Lopez will fill the rest of Gillentine’s term, which will expire in December 2011.
The next regular AAC meeting is scheduled for June 17.
In other airport matters visited at the meeting, the BoCC approved awarding the contract for the north ramp repaving project to a local company, Strohecker Asphalt.
All four bids received for the project exceeded the estimate, forcing the county to scale back the amount of paving on the ramp.
Instead of the entire ramp being repaved, McKown said about 80 percent will be resurfaced, amounting to a reduction of $40,845 in cost. In an agenda review session on April 13, McKown said the change will include three rows of tiedowns instead of four.
Commissioner John Ranson asked if the order could again be changed if the county and airport were to find additional funds to complete the entire project, to which McKown responded that the contract includes any negotiated change orders.
The project is being funded with a Colorado Department of Transportation aeronautical grant, which, paired with a $69,882 county match, totals about $349,000.
McKown said he hopes the project will begin in June, and estimated that it would be completed in 30-45 days.
Also at the meeting:
• The BoCC approved a conditional use permit for the Tierra Piedra Gravel Pit located at U.S. 151 and Fosset Gulch Road.
According to Senior Planner Cindy Schultz and a representative for the project, the pit will be used privately for projects on Fosset Gulch Road, and will likely be operational six days a week from 8 a.m.-5 p.m., late spring to early fall.
A number of conditions were put in place for the gravel pit, including a wildlife mitigation plan and measures. Schultz said the conditions fall into three basic groups — preapproval (before the permit was taken before the BoCC), preconstruction and ongoing. In determining the conditions, the Southern Ute Indian Tribe was also consulted.
• Public Works Director Ken Feyen reported back to the commissioners concerning a Timber Ridge Ranch Homeowners Association request for help in maintaining subdivision roads.
In the March 2 BoCC meeting, Timber Ridge Ranch HOA president Barbara Parada and secretary Mike Ward presented a report to the commissioners requesting that the county help in one of a number of possible ways with the maintenance of roads due to Bristlecone Drive’s status as a public road connecting South Pagosa Boulevard and Trujillo Road.
In the report, Feyen said he looked at the roads in terms of snow removal and crack sealing, researched costs and met with the HOA, offering advice on maintenance.
To help with secondary snow removal on the subdivision’s roads would cost the county between $1,360 and $2,700 per event, with an average of eight to 10 snow events per year, Feyen reported.
As for crack sealing, Feyen said it is a considerable effort and that the county does not currently crack seal roads and would have to contract out due to lack of equipment and resources.
Feyen further reported that traffic counts in the area revealed that, while overall weekend traffic was less than on weekdays, counts of thru traffic on Bristlecone at both times were roughly the same percentage, meaning trucks were not as big an issue as previously thought.

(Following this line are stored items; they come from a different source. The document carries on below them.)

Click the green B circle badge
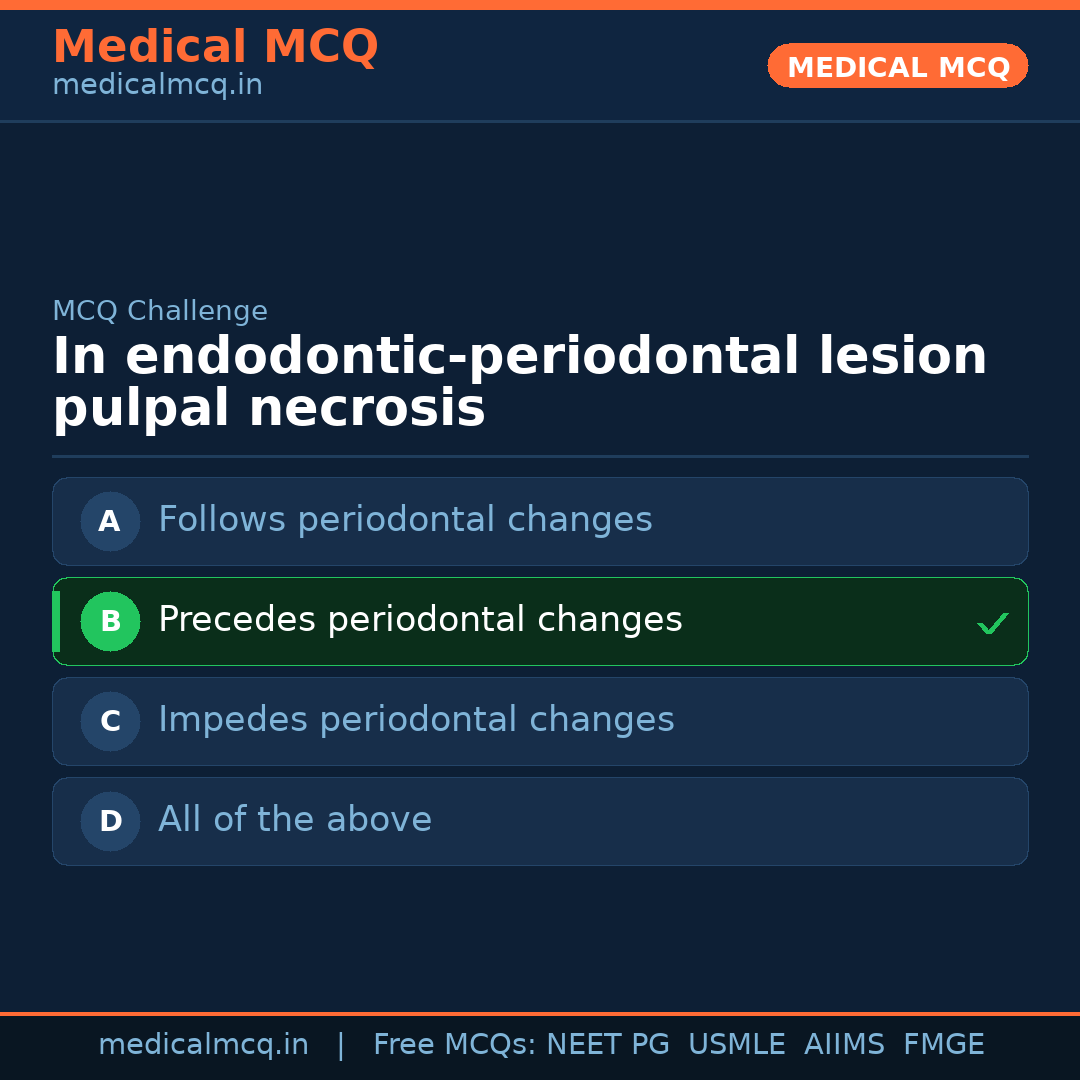Image resolution: width=1080 pixels, height=1080 pixels. (x=110, y=621)
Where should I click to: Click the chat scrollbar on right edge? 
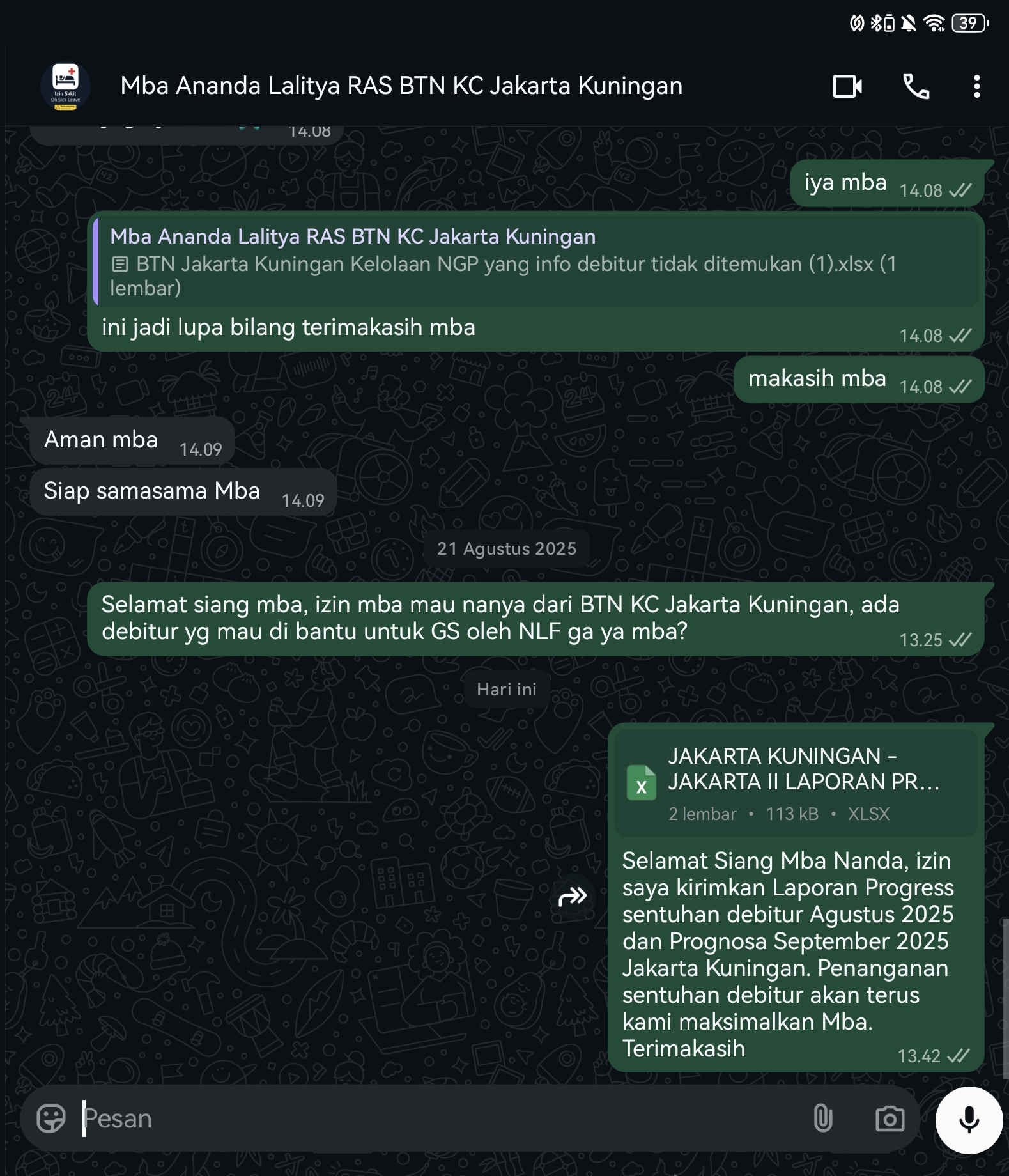1005,997
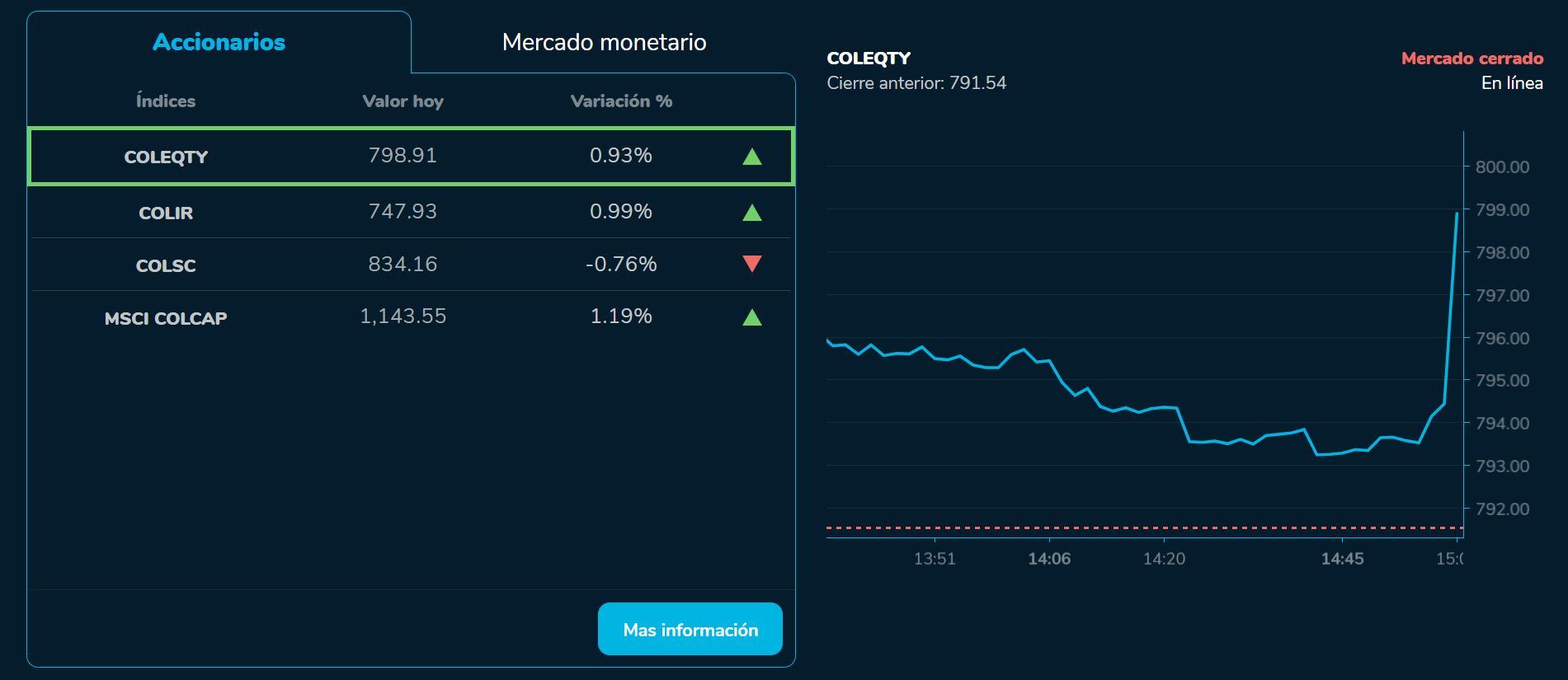Click the green triangle next to COLIR
This screenshot has width=1568, height=680.
point(751,210)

The commissioners and County Administrator Greg Schulte seemed to initially dismiss the idea of providing assistance, with Schulte saying it was a policy decision that would send the county “into uncharted territory,” Bob Moomaw declaring it would be like “opening a can of worms” and Clifford Lucero noting it would set a precedent and that the county had to watch its funds.

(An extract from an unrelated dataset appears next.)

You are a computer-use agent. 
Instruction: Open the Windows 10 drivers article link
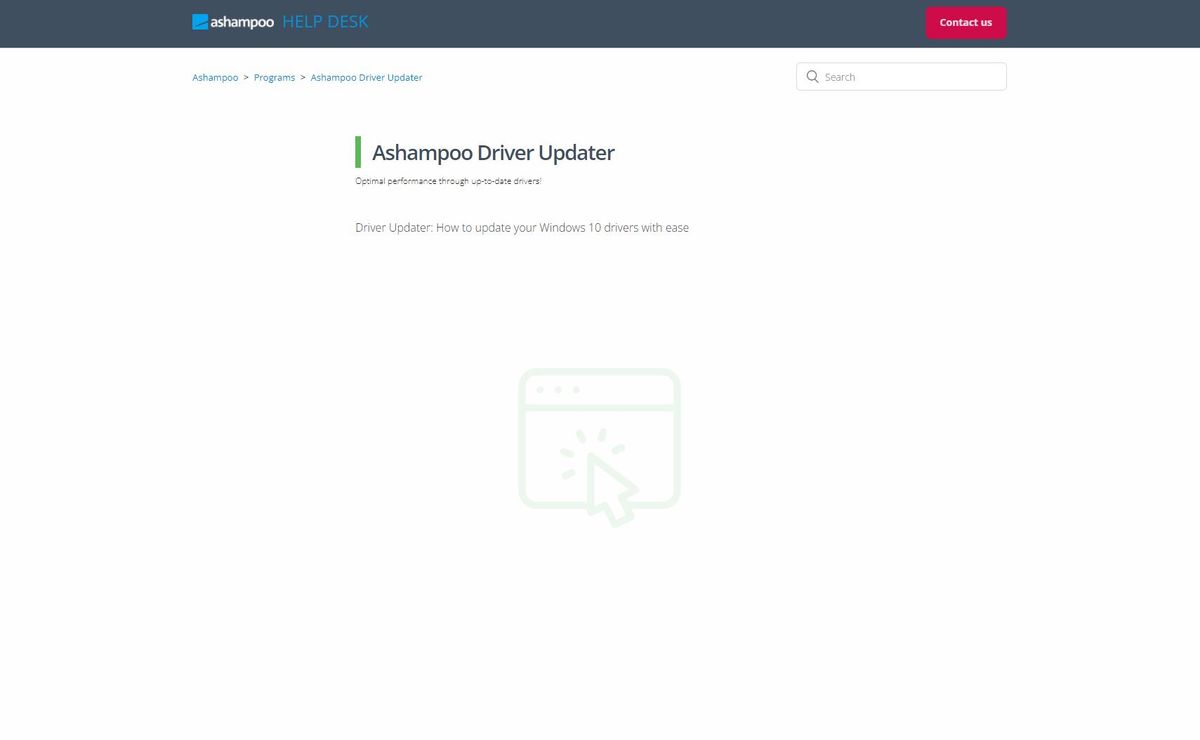[521, 227]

Parada said she thought there had been misinformation provided to the commissioners and said the HOA was not looking for help on all of the subdivision roads (in a previous report, the HOA provided varying scenarios), but was asking the county to provide a percentage of the maintenance costs due to Bristlecone being a public thru street.
In addition, Ward noted that Timber Ridge residents pay the same taxes as other county residents.
In the end, the commissioners and Feyen vowed to look into road maintenance in other subdivisions (some of which have roads maintained by metro districts and collect HUTF funds) to look at possible solutions.
Ranson told the Timber Ridge representatives the county was already paying for taking in roads it can’t afford, and that he wants to see a more concrete proposal and more information from Timber Ridge.